Schwarz published various books and articles on Jewish themes in Portuguese throughout the 1930s, 1940s, and 1950s. Notable works include the books Cântico dos Cânticos (1942), Anti-semitismo with Leon Litwinski (1944), A Tomada de Lisboa segundo um documento coevo da Biblioteca Nacional (1953), A Sinagoga de Alfama (1953), and the posthumous História da Moderna Comunidade Israelita de Lisboa (1959), as well as a 1946 series of articles published in the magazine Ver e Crer (Seeing and Believing), which included the articles "O Sionismo no reinado de D. João III" ("Zionism during the reign of King João III"), "Origem do nome e da lenda do Preste João da Índia" ("Origin of the name and legend of Prester John of India"), and "Quem eram os emissários que D. João II mandou em busca do Preste João?" ("Who were the emissaries King João II sent in search of Prester John?"). He also remained involved in mining engineering, in 1936 writing a brochure for the Portuguese Directorate of Mines titled Arqueologia mineira: extrato dum relatório acerca de pesquisas de ouro (Mining archaeology: an extract regarding searches for gold).

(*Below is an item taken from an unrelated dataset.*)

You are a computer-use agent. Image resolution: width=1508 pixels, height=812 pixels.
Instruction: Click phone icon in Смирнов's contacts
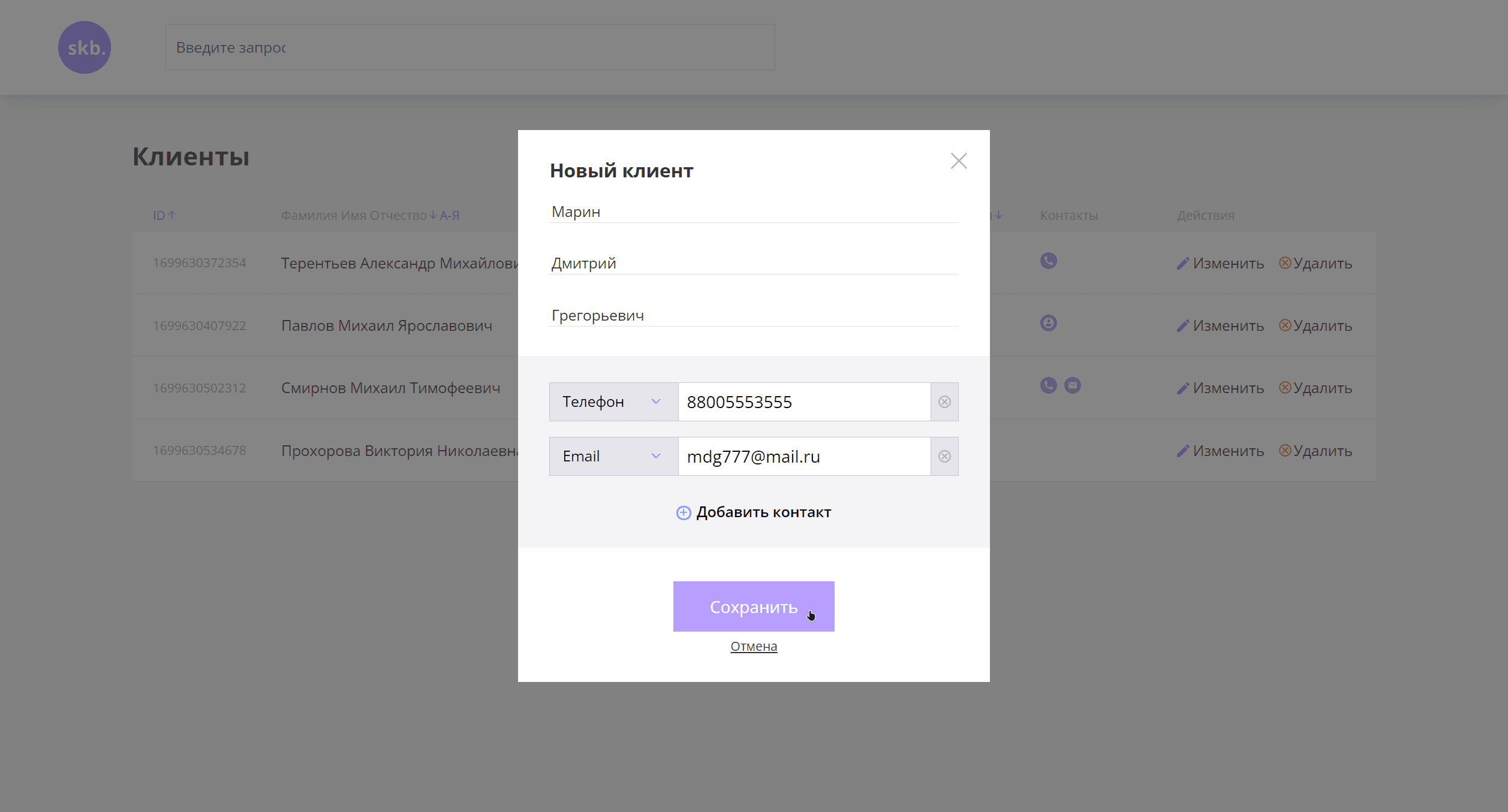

Later in life Schwarz suffered from ill health, ultimately preventing him from visiting his surviving brothers, nieces, nephews, and other relatives who had settled in Israel and elsewhere.

==Death and legacy==
Schwarz died in Lisbon on 10 June 1953, shortly after his wife Agatha's death.

After his death Schwarz's library of mainly Judaism-related books—including 32 incunabula and 10,000 other rare books—was sold to the Portuguese government. Though intended to stay in Tomar, the collection found its way to the Portuguese Ministry of Finance's Historic Archive, where it sat in storage for decades. Currently the collection is held at the Mário Sottomayor Cardia Library of Social Sciences at the Universidade Nova de Lisboa, where it is being inventoried and cataloged as the Biblioteca Samuel Schwarz (Samuel Schwarz Library).

Schwarz's 1925 book Os cristãos novos em Portugal no século XX (The New Christians in Portugal in the 20th Century) has been republished posthumously four times: twice in Portuguese; once in Hebrew in 2005; and once in French in 2015. There are plans to translate it into English by 2021.

In January 2008 the Belmonte Jewish Museum dedicated a gallery in Schwarz's honor. In 2019 the municipality of Belmonte named one of the town's squares after and erected a bust of Schwarz in honor of his contributions to the town and its Jewish community.

==Published works==
- Inscrições hebraicas em Portugal (Hebrew inscriptions in Portugal). 1923.
- Os cristãos novos em Portugal no século XX (The New Christians in Portugal in the 20th Century). 1925.
- Arqueologia mineira: extrato dum relatório acerca de pesquisas de ouro (Mining archaeology: an extract regarding searches for gold). 1936.
- Projecto de organização de um Museu Luso-Hebraico na antiga sinagoga de Tomar (Project of the organization of a Portuguese-Jewish Museum at the old synagogue of Tomar). 1939.
- Cântico dos cânticos / Salomão (Canticle of canticles / Solomon). 1942.
- Anti-semitismo (Anti-semitism), with Leon Litwinski. 1944.
- A tomada de Lisboa: conforme documento coevo de um códice hebraico da Biblioteca Nacional (The Siege of Lisbon). 1953.
- A sinagoga de Alfama: in memoriam do eminente olisipógrafo engenheiro Augusto Vieira da Silva (The synagogue of Alfama: in memoriam of the eminent Lisbon-ographer engineer Augusto Vieira da Silva). 1953.
- Histórias da moderna Comunidade Israelita de Lisboa (Stories of the modern Jewish Community of Lisbon). 1959, posthumous.
- La Découverte des marranes (The Discovery of the Marranos). Paris: Editions Chandeigne. ISBN 978-2-367321-19-6. 2015, posthumous.